Gangster Squad lässt so gut wie kein Klischee des klassischen Gangsterfilms aus und könnte sogar als zeitversetzter Western durchgehen. Von markigen Sprüchen, über coole Posen beim Schießen, bis zum großen, finalen Shootout zwischen Gut und Böse ist alles dabei. Das ist vielleicht nicht besonders einfallsreich, aber es ist rundum gut gemacht und es ist definitiv unterhaltsam.

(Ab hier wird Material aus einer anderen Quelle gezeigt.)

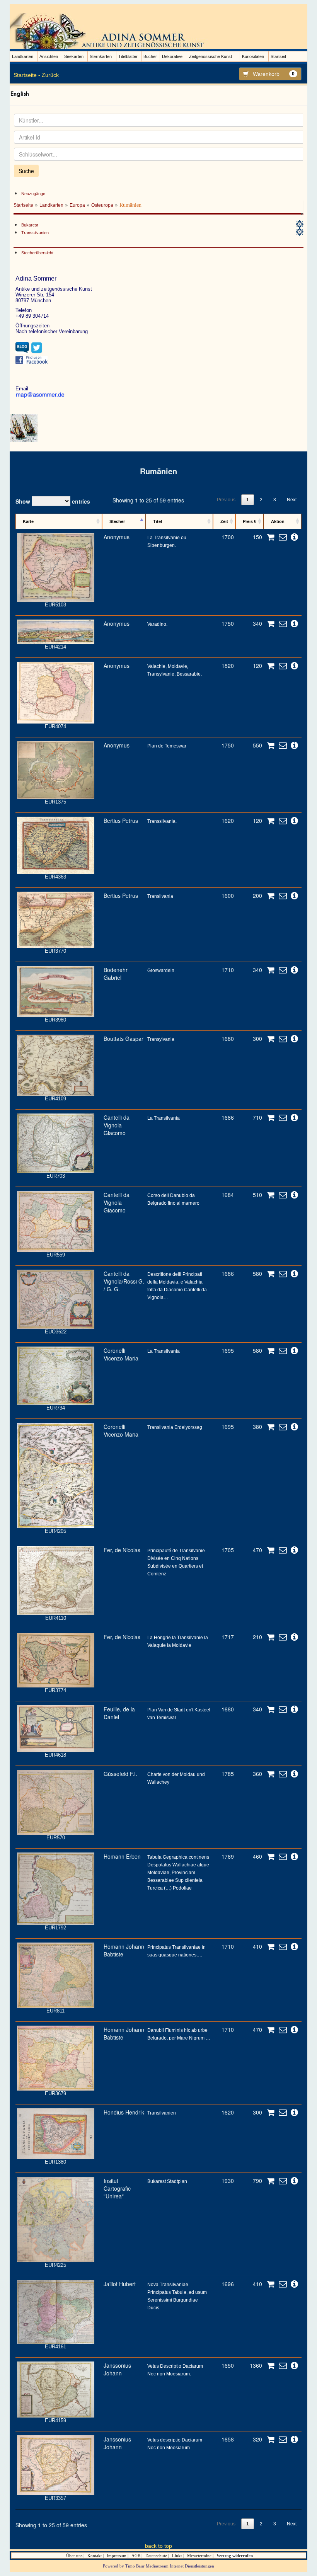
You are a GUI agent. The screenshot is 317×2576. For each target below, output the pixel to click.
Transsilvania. (162, 821)
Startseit (278, 56)
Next (292, 499)
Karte (28, 521)
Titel (157, 521)
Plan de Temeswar (166, 746)
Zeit (224, 521)
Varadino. (157, 624)
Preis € (249, 521)
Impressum (116, 2555)
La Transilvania (163, 1118)
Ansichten (48, 56)
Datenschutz (156, 2555)
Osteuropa (102, 205)
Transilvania (160, 896)
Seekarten (74, 56)
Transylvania (160, 1039)
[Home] (110, 30)
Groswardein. (161, 970)
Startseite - (27, 75)
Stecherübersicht (37, 252)
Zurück (50, 75)
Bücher (150, 56)
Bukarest (29, 225)
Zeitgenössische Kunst (210, 56)
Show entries (52, 501)
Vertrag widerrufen (234, 2555)
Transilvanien (161, 2113)
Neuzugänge (33, 193)
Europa (77, 205)
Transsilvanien (35, 232)
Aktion (278, 521)
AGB (135, 2555)
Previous (226, 499)
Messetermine (199, 2555)
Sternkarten (101, 56)
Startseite (23, 205)
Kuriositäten (253, 56)
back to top (158, 2546)
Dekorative (172, 56)
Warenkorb (274, 74)
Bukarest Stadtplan (167, 2181)
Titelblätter (128, 56)
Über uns (74, 2555)
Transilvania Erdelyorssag (174, 1427)
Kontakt (94, 2555)
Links (177, 2555)
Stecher (117, 521)
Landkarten (22, 56)
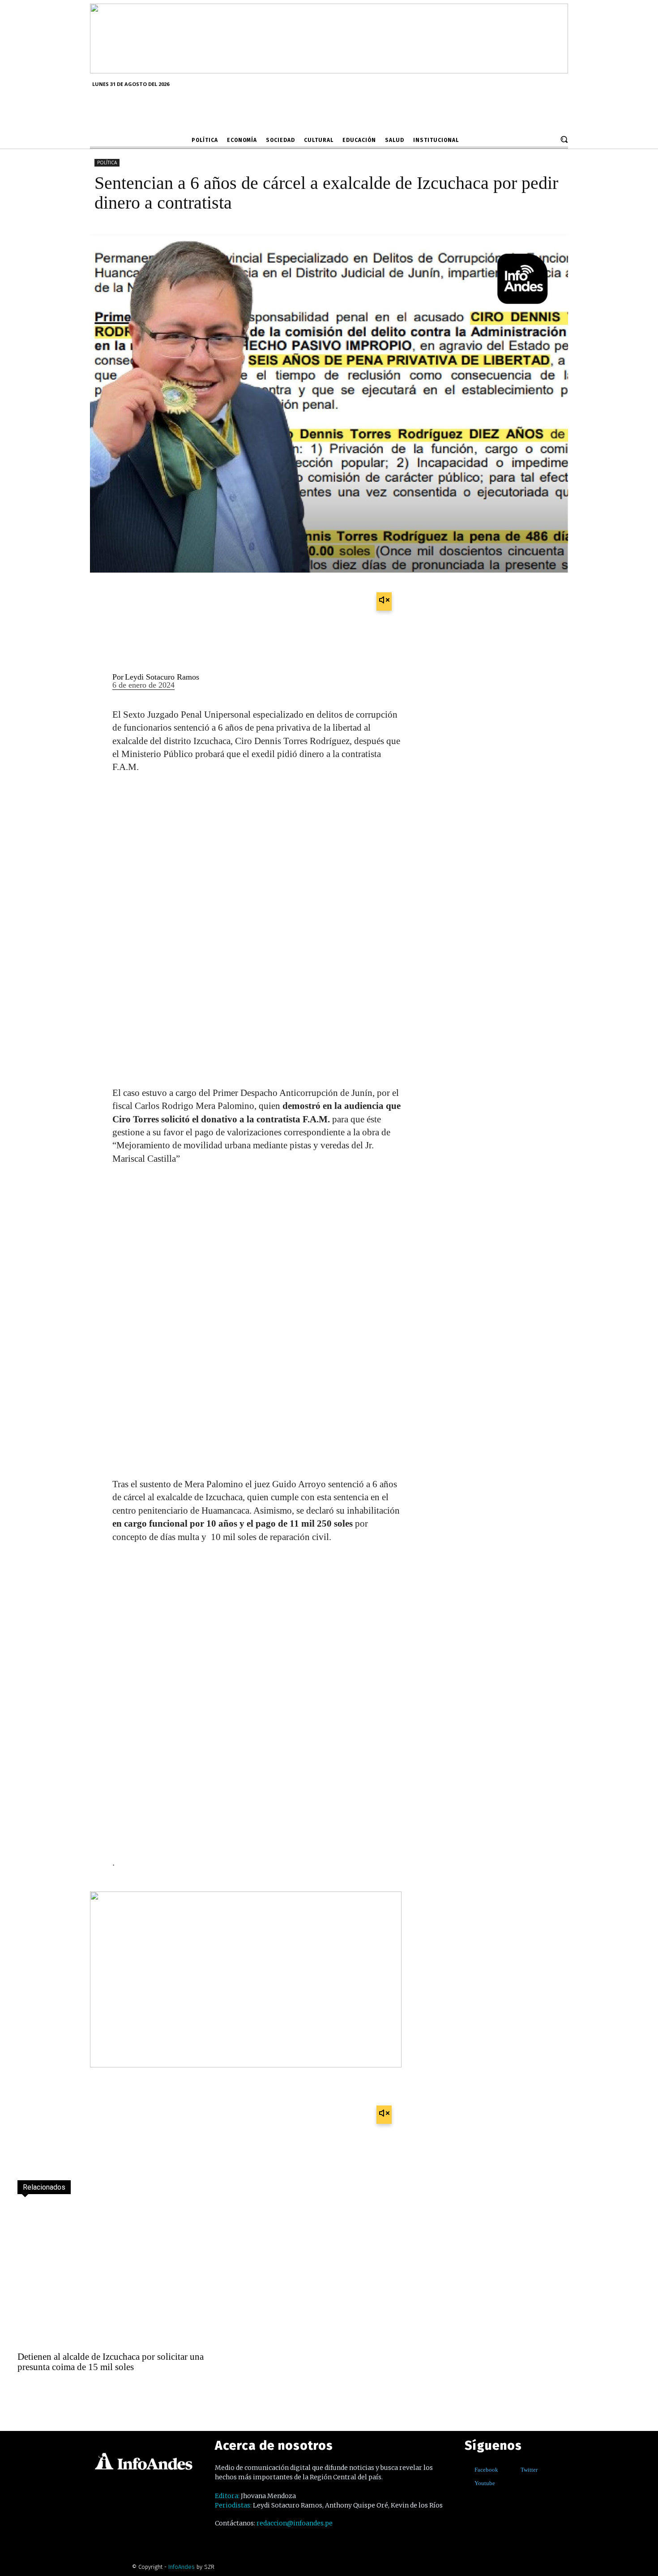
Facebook (486, 2469)
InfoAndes (181, 2566)
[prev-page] (25, 2391)
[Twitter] (514, 2470)
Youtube (484, 2483)
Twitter (529, 2469)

Wie sagt man noch gleich? Geduld zahlt sich aus. Ich musste mich in dem Fall nur eine Woche gedulden, bis ich wieder einen Film sehen konnte, der meine Erwartungen voll erfüllte. Alle, die schon einmal in Los Angeles waren, L.A. Noir gespielt haben und/oder mal wieder Lust auf einen echten Gangsterfilm haben, sollten sich Gangster Squad auf jeden Fall ansehen. Hier wird nicht lange gefackelt, hier wird scharf geschossen – und das auch noch gut angezogen.